[Document section]:
This is a completely selfish post that will make me sound like an ungrateful bitch.
On our first anniversary, at the ripe, old age of 22, we started trying to get pregnant. After 2 years of trying, we realized we were not going to conceive on our own. We chose not to pursue any fertility treatments and move straight to adoption. We picked an agency, we completed a home study, we took out a loan. And, we became parents. Finally!
We knew going in to the adoption that Thing1 might have some health issues. We were okay with that.
We decided when Thing1 was 18 months old that we were ready again. We started the adoption process again. This time, we were placed with a perfectly, healthy full term baby boy with no drug or alcohol exposures.

[Input data]:
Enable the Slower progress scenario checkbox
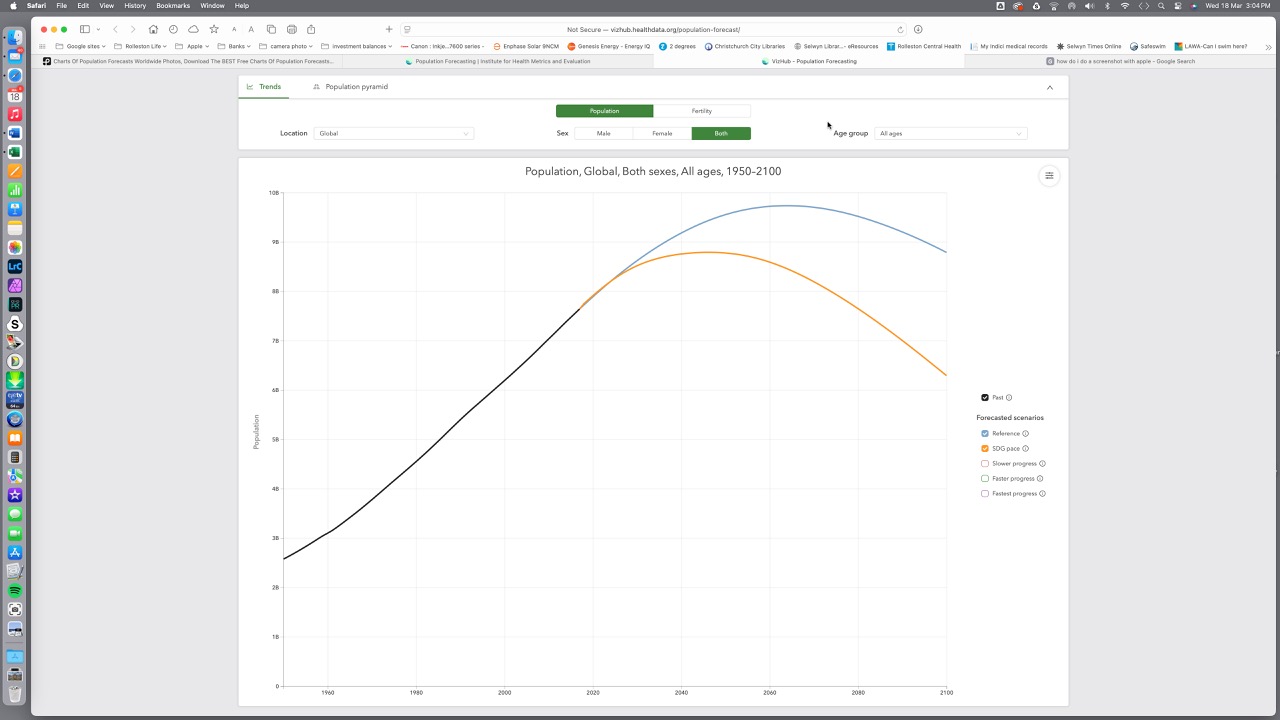This screenshot has width=1280, height=720. (985, 464)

[Apply what you read]:
A - Extract from the adoption post the passage that begins at the words "On our first" and stops after the words "became parents. Finally!", copying it exactly.
B - Continue the blog post about adoption from its last sentence.

[Results for each task]:
A -
On our first anniversary, at the ripe, old age of 22, we started trying to get pregnant. After 2 years of trying, we realized we were not going to conceive on our own. We chose not to pursue any fertility treatments and move straight to adoption. We picked an agency, we completed a home study, we took out a loan. And, we became parents. Finally!

B -
We only made it 9 months that time before we started longing for another child. So, we became foster parents. We found a little girl. She was beautiful and sweet. We fell in love with her. We fought to become her parents, and we won that fight! She moved in and things were wonderful, for a few weeks. Then it got tough. We found out we had been misled. This beautiful little girl with no medical issues actually had documented fetal alcohol syndrome and reactive attachment disorder. We tried. We tried so hard. But, she was hurting my babies. She hurt Thing2. Every time I went to the bathroom, both boys had to go with me to ensure they were safe. We couldn’t live like that. We had to make the devastating choice to disrupt the placement.
Haven’t I dealt with enough? Most couples don’t face infertility. Most couples don’t adopt. Most couples don’t have a child with a heart condition. Most couples don’t have a child with autism. Why do we have all of these issues? Why?
I have always wanted a big family. We were hoping to have 6 kids. Now, I suspect we will have 2. I just don’t know if it is fair to bring another child into our family. That poor child would get short changed. I am already giving my all to my 2 boys. I want to give my all to more kids. But, my ‘all’ is never going to be as much as other adoptive parents would be. I don’t think I can force a child to make that sacrifice. And, it sucks.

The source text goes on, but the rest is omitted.